As soon as I had my own room I hated anyone being in it and now as an adult wouldn’t give it up for anyone because it’s my sanctuary.
I don’t understand why people can’t see that a teenage girl wouldn’t want an unrelated adult in her bed and space that was exclusively built for her!
My parents gave my room to my niece as soon as I moved out at 18, it made me feel like I’d only ever had my own space if it was spare and I was never prioritised.
My niece had her own room at home but my sister insisted all grandparents had rooms for their grandchildren so I never went back to stay the night with my parents again.

I think the voting on this thread is influenced by who has/hasn’t read the previous thread and realised this isn’t a normal blended family situation.

OP is never going to get things to change and needs to accept that her DP is happy to have two separate families. There are other solutions for Christmas sleeping arrangements that don’t involve pushing her stepdaughter away further.
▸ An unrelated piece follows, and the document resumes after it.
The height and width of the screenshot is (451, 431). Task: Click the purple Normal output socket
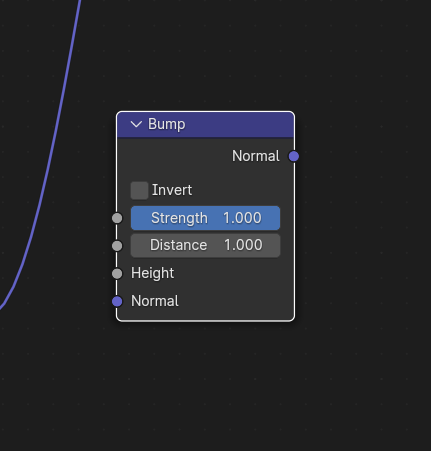294,156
Luckyforsome23 · 07/12/2025 03:31

Put your elder daughter in with you. Your Mum in her room and let your husband choose between a floor mat and his daughter’s bed.

CheeseIsMyIdol · 07/12/2025 03:41

Luckyforsome23 · 07/12/2025 03:31

Put your elder daughter in with you. Your Mum in her room and let your husband choose between a floor mat and his daughter’s bed.
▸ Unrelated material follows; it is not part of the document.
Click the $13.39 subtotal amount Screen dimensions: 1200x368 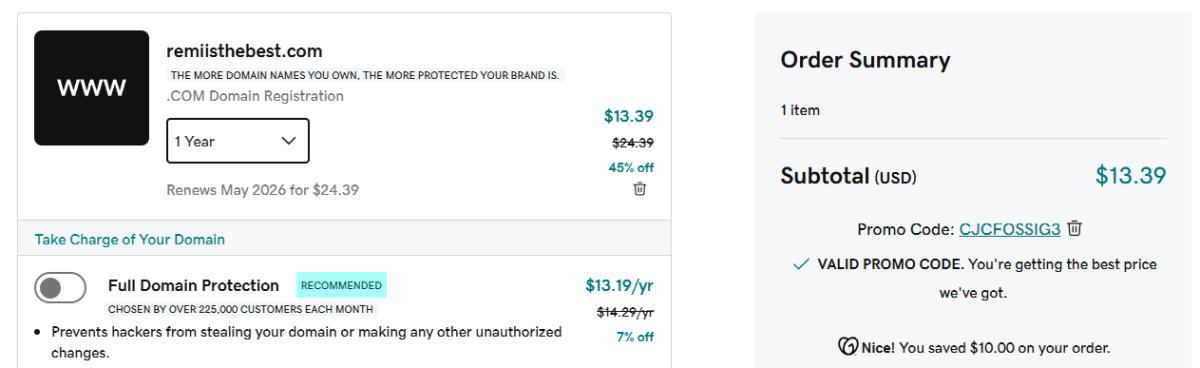1131,176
This is the best solution I’ve read on this thread.

Then after Christmas get your ducks in a row.

GeorgeMichaelsCat · 07/12/2025 06:11

snoopythebeagle · 06/12/2025 16:33

Way to totally destroy any relationship the OP has with her step-daughter Confused

As a kid, I ALWAYS knew when someone had been in my room. You'll never be able to leave it exactly as she left it.

Don't believe you

Acalmintent · 07/12/2025 06:14

If I was your mother
and I knew that your 14 yr old SD had been having a tricky time in this side of her family and that me staying over was causing both you and her tension - i would cause NO FUSS instead I would either

  1. book a local hotel

or

  1. offer to sleep in with the baby

or

  1. offer to sleep on the sofa

or

  1. get a taxi. Pricey but less than a hotel and worth it not to cause my daughter and her step daughter any issues
Sartre · 07/12/2025 06:21

Totally understand your SD and DP’s position, particularly having read the backstory. Sounds like she doesn’t fit into your ‘little family’ and DP has given her this room to make her feel like she does have some sort of space within it. I get why she doesn’t want someone who isn’t even related to her (has she even met your mother?) staying in it.
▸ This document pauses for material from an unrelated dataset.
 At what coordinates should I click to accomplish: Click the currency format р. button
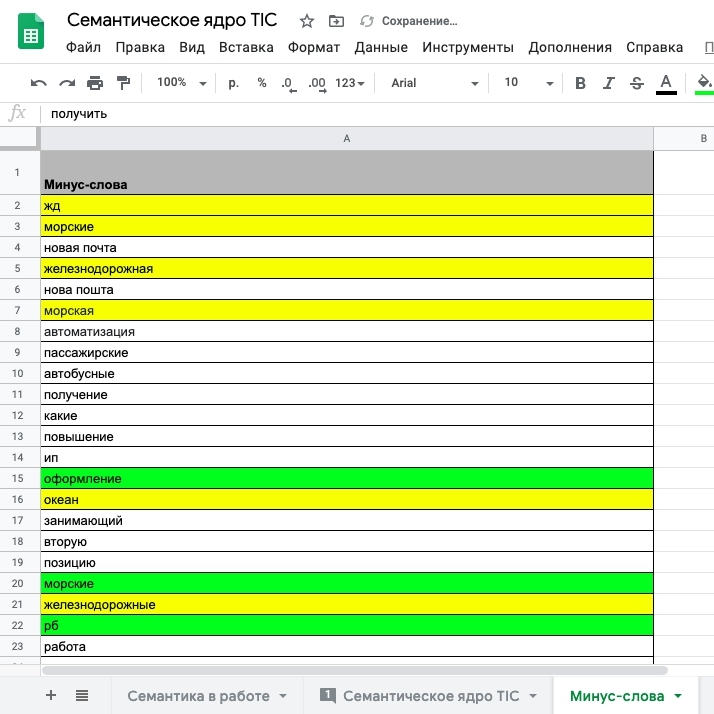[x=234, y=83]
Lots of solutions on here have been vetoed by you because you don’t want to disrupt your own DC but you’re happy to upset her. Says it all. Get a blow up mattress and sleep in the living room or something, give your mum your bed.

99bottlesofkombucha · 07/12/2025 06:25

Mum can share with me and dh work himself out.
we are giving our queen bed to my eldest when we get a king, it comes with the understanding that he vacates his room when family are staying and they use it. That’s life. So I think your dh is being a poor role model for his daughter encouraging this.

GeorgeMichaelsCat · 07/12/2025 07:08

snoopythebeagle · 06/12/2025 16:33

Way to totally destroy any relationship the OP has with her step-daughter Confused

As a kid, I ALWAYS knew when someone had been in my room. You'll never be able to leave it exactly as she left it.

Don't believe that for one second

caringcarer · 07/12/2025 07:08

Why not just ask the DD if she'll be there at Xmas or not? Are you both afraid to speak to her?

ThisLittlePony · 07/12/2025 07:20

I don’t think a lot of people are seeing this from the step daughters point of view.
She is away at boarding school a lot of the time. Her dad started a new family and lives with another girl the same age as her and she has half siblings that she has to negotiate to spend time with without her step sister.

she’s away at boarding school not with her mum the rest of the time?! Oh my bloody hell this poor girl!

SheilaFentiman · 07/12/2025 07:45

caringcarer · 07/12/2025 07:08

Why not just ask the DD if she'll be there at Xmas or not? Are you both afraid to speak to her?

OP has stated that it is dependent on whether DSD’s grandparent is well enough to travel. Which is of course out of DSD’s hands.